Below are five healthy ways to increase your energy:

  1. Eat a balanced diet. The same advice for healthy eating also applies to keeping your energy levels high. Always say yes to vegetables, eat fruit daily, and focus on getting whole grains, lean proteins, low-fat dairy, and heart healthy fats—like almonds, avocados, and olive oil—every day. Eating a well-balanced diet also ensures our bodies get the vitamins that are essential for growth and energy.
     
  2. Eat small meals throughout the day. If you’re experiencing low-energy, eating small meals and snacks every few hours is better than three large meals a day. Some people feel lethargic after just a few hours without food. Smaller portions can reduce your perception of fatigue because your brain needs a steady supply of nutrients. A piece of fruit or some nuts is sufficient.
     
  3. Limit “added sugar” to no more than 10 percent of your diet. Naturally occurring sugar is the sugar found in whole, unprocessed foods, such as milk, fruit, and vegetables. Added sugar is the sugar that is added to processed foods and drinks and provides little to no nutritional value. Skip the sugared beverages, and if you have a sweet tooth, try quelling it with fruit, which provides natural sugar plus fiber and vitamins.
     
  4. Stay hydrated. Many of us are dehydrated without even knowing it, and one of the first signs is feeling fatigued. Aim for eight cups per day. To maintain your energy level while working out, drink an eight-ounce glass of water before you start and another after you finish.
     
  5. Drink caffeine in moderation. Caffeine is a stimulant and many of us rely on it to get up and function. As long as you’re not excessively drinking coffee, you can get your caffeine fix without harming your health. Just limit the sugar you add and skip the sugar-laden energy drinks. If you don’t drink coffee or caffeinated drinks already, don’t start.
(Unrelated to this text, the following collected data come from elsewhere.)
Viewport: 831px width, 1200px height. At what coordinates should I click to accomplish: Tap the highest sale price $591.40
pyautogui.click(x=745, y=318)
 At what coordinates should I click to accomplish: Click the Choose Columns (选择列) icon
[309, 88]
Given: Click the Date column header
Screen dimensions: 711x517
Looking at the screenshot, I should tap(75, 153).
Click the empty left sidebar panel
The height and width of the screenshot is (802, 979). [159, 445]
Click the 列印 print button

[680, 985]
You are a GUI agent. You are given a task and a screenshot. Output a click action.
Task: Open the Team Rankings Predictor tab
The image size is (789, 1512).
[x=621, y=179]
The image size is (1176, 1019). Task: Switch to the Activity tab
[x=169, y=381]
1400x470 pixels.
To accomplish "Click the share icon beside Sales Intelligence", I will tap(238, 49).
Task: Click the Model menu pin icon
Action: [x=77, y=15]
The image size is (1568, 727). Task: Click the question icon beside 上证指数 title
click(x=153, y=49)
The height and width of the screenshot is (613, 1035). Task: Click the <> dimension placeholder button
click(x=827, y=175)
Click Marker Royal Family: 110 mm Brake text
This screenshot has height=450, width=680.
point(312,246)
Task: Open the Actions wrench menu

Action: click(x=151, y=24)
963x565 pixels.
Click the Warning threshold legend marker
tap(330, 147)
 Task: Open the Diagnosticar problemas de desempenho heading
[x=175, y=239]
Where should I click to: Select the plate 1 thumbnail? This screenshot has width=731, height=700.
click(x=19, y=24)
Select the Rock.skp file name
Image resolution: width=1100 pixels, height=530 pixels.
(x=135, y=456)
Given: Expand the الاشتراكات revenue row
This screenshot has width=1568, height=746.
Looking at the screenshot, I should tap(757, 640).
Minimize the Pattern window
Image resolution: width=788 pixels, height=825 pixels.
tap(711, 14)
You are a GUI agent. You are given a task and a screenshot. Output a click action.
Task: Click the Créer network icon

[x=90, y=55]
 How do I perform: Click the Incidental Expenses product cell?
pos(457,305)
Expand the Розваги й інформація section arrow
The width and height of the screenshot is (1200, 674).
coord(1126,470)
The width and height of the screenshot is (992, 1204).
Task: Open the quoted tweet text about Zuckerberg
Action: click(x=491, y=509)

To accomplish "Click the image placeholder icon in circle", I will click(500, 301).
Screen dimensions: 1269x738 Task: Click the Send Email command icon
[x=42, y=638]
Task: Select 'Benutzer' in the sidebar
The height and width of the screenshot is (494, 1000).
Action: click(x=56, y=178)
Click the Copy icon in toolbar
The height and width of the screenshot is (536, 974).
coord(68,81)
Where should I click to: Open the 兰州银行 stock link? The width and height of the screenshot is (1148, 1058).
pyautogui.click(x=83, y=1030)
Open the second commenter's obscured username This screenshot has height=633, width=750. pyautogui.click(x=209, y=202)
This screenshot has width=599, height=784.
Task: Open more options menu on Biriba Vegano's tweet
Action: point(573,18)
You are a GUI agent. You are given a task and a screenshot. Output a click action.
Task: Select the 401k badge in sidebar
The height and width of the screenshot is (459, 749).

The reality of today is that we’re all busy and dealing with hectic work and family schedules. Help yourself by choosing foods that will give you the energy you need to get through the day. It’s one of the best decisions you can make to start feeling better in 2017. It’s also important to remember that if you’ve tried to make changes but are still feeling extremely fatigued; talk to your doctor to find the root cause.